Dad seemed to me to be working on two planes. On the deeper internal one, he was coming to terms with the new situation. But, more immediately, he was also dealing with the limits of his body and a mind slightly befuddled by drugs. He was often a little high and some of his lines kept us in hysterics. At one point on Wednesday he looked over and said, ‘Look, there’s the new unit over there – the three Gs. My little Gracie, the fighter, is the left back, Georgia is Bobby Moore, the heart and soul of the team, and Mum is Alex Ferguson.’
During the afternoon Grace and I popped out to give my parents some time together. We had some sushi, feeling very strange and exposed outside the hospital. We bought Dad a little lion and a card saying ‘Daddy of all Daddies’, writing one line each. We found him a Dictaphone, to add to the pile of possessions he never used.
I remember announcing in the evening that this was the happiest day of my life and my family all looked at me like I had lost the plot. But it was true.
We had returned from that point of absolute haunting fear. Dad had been saying for a while how when you are given a definite deadline, time loses its meaning. When you are not planning for tomorrow, time becomes circular and all you have is the moment. So the moment goes on for ever.
When he said it I remember thinking: time does not stand still for the rest of us, Dad – we have to imagine a future without you. I thought about the election campaigns he would miss, the boyfriends he would never meet, the children he would not know. But somehow that moment on Tuesday night, when we all fa
ced death together, had changed everything.
Those last few days were the longest of my life. Every conversation, every smile took on a new significance. I felt the most pain and the most joy I have ever felt. And sitting there on Wednesday I felt so incredibly lucky to have those few days, and I knew Dad did too. He looked at the time he had left, recalculated, and thought, yeah, that is just enough. Just enough time to say goodbye, to finish my book, to get things right.

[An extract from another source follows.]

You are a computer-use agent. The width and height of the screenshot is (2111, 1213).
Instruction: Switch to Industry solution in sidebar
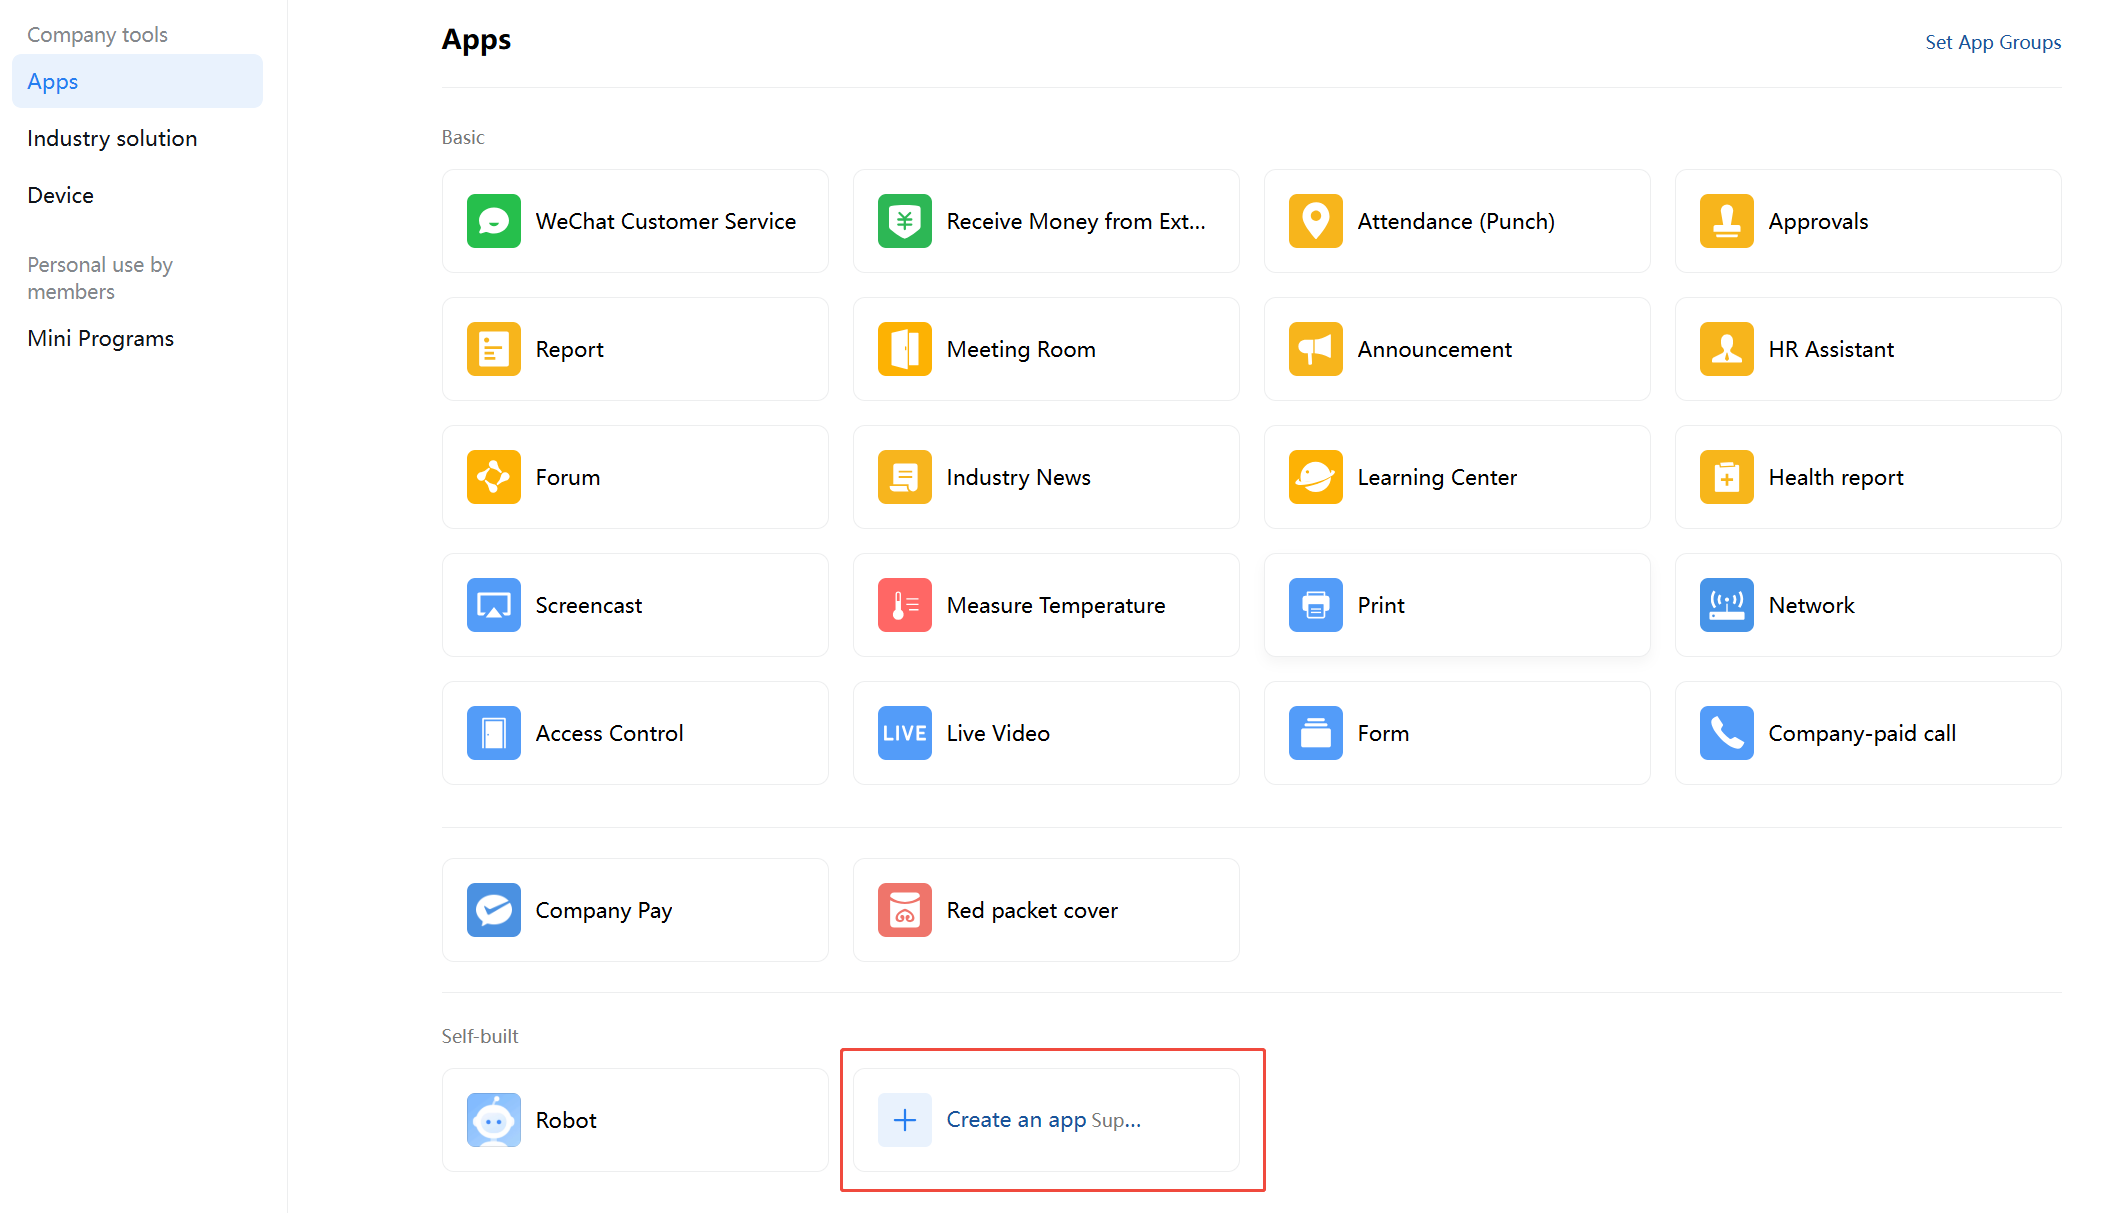coord(112,138)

He was a strategist; he wanted to have some control over his destiny, to choose his death. He drank in knowledge about his condition. He had no interest in being distracted from what was happening or hiding in escapism. He was constantly aware, asking questions, analysing and re-analysing his situation. And in his final days he watched his numbers constantly, as if his charts were an exit poll – what are my numbers today?
There is no doubt that he did not want to die. That he had so much more he wanted to give, to do. He loved life so fully and deeply. When I chose the poem I would read at his funeral, ‘Because I have loved life, I shall have no sorrow to die’ (‘A Song of Living’ by Amelia Josephine Burr), it summed him up for me.
This was not the peaceful end of someone who thought they had given everything they had to give. He appreciated the intensity of the Death Zone, as he called it, because he was someone who loved life. He found a way to reconcile the two, empowering himself in facing death by making the life he had left count.